Adjusted profit before taxes rose by 11 per cent to SFr354 million. The related income taxes increased to CHF 66 million, representing a tax rate of 18.7 per cent.
IntegrationJulius Baer said it has continued to switch over the assets acquired from the BoA Merrill Lynch international wealth management unit. In the first half of 2014, the IWM integration continued, with the IWM business in Ireland transferring in April and the IWM business in the Netherlands transferring in May. Since the start of the IWM integration process on 1 February 2013, a total of 17 IWM locations have now entered the transfer process. In relation to the transfer of the business in France, a request for regulatory approval has been submitted to the French authorities. The transfer of the business in India is expected to take place in the first half of 2015, after which the IWM integration process will be completed.
At the end of June 2014, based on asset values at the applicable transfer dates, AuM reported from IWM stood at SFr54 billion (end 2013: SFr53 billion), of which SFr45 billion were booked on the Julius Baer platforms and paid for.
During the first six months of 2014, while a further 100
employees transferred from IWM to Julius Baer, the
integration-related rightsizing resulted in 260 employees leaving
the group, with a further 103 redundancies already communicated.
The 363 realised redundancies compare to a previously announced
2014 full-year gross reduction target of 550-560 FTEs, while the
realised net reduction of 263 FTSs “represent sizeable progress
towards attaining the 2014 net transaction-related synergy target
of approximately 400 FTEs”, it said.
Bank Leumi co-operation
Julius Baer said today it has entered a strategic co-operation agreement with Leumi, a bank headquartered in Israel with operations in Switzerland, among other locations. Under the agreement, Leumi will refer clients with international private banking needs to Julius Baer, while the Swiss bank will refer clients to Leumi’s domestic banking services in Israel.
In addition, Leumi has also decided it will exit its Swiss- and Luxembourg-based private banking businesses and transfer its respective international private banking clients to Julius Baer. In Switzerland this will be in the form of a business transfer from Leumi Private Bank AG (LPB), while in Luxembourg the intention of the parties is that Julius Baer will purchase Leumi’s local subsidiary, Bank Leumi (Luxembourg) (Leumi Lux).

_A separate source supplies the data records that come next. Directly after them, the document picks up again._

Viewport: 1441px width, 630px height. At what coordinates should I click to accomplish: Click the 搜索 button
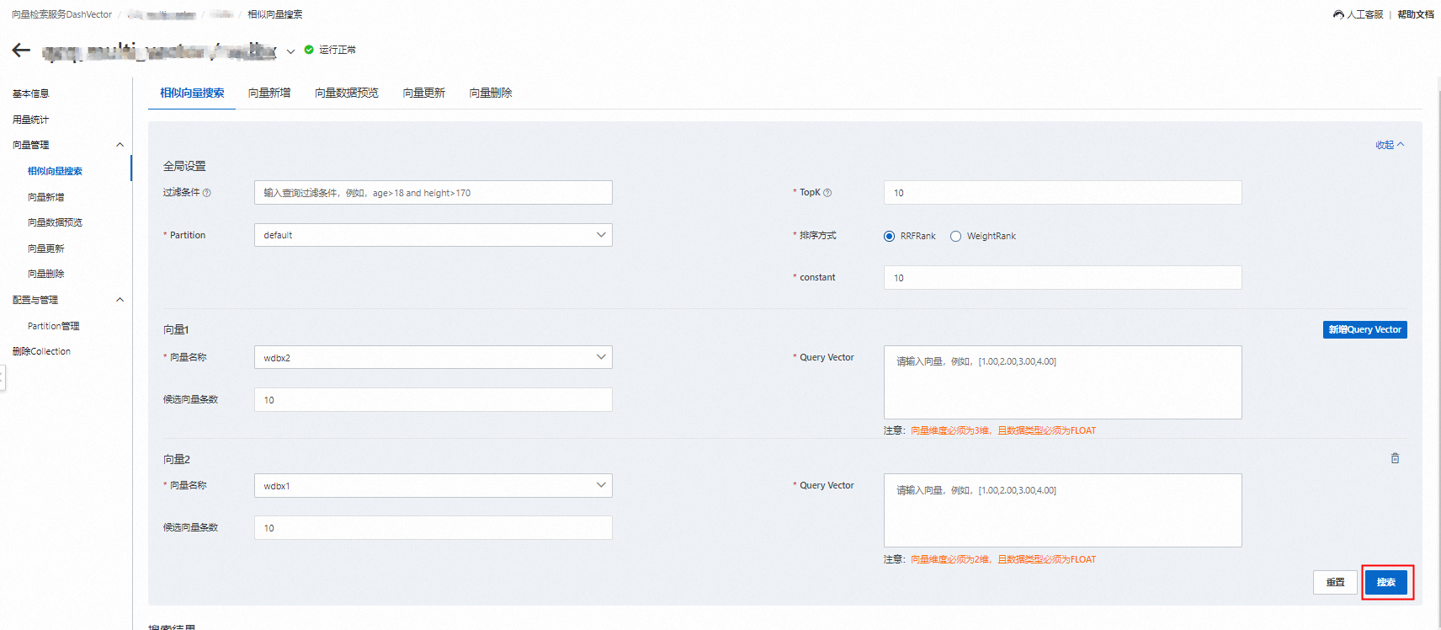pyautogui.click(x=1385, y=582)
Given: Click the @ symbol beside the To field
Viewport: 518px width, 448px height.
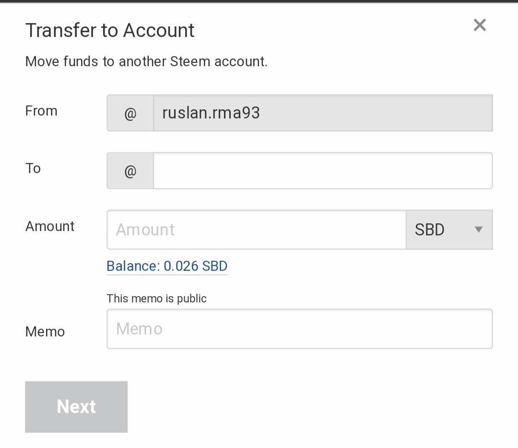Looking at the screenshot, I should point(130,171).
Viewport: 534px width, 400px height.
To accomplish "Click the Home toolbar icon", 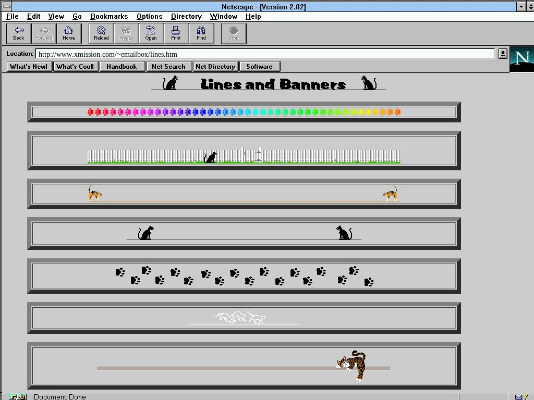I will [x=69, y=33].
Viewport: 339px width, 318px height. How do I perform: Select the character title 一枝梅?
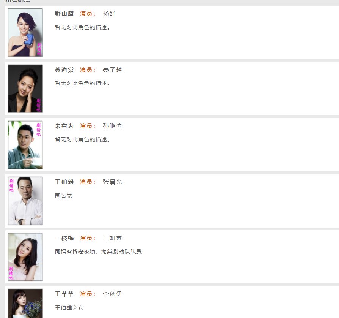point(65,238)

At the end of June 2014, LPB had approximately SFr5.9 billion assets under management and Leumi Lux approximately SFr1.3 billion AuM.
“LPB and Julius Baer will cooperate closely to ensure a seamless transfer of the majority of the client relationships in Switzerland, including the transfer of associated relationship managers and staff required to ensure the continuity of the client business,” it said.
“LPB currently employs 158 staff including 32 RMs in its offices in Zurich and Geneva. The transfer of the client assets is expected to be concluded by the end of 2015, with the majority to be transferred by the end of 2014 / early 2015,” the bank said.
“The targeted acquisition of Leumi Lux by Julius Baer – which presently employs 31 staff of which eight are relationship managers – is expected to be completed by the end of the first quarter of 2015, subject to regulatory approvals. Following the closing, the entity is expected to be combined with the local investment advisory business of Julius Baer,” it added.
The total transaction goodwill payable is SFr10 million in cash. The capital impact from the transfer of the Swiss-based business is expected to amount to between SFr60 million and SFr70 million (incl. goodwill payable, required capital and transaction, integration and restructuring costs), assuming that 75 per cent of the client assets will transfer. The transaction in Switzerland is expected to be earnings-per-share neutral in 2015 and should result in a low single-digit percentage accretion from 2016.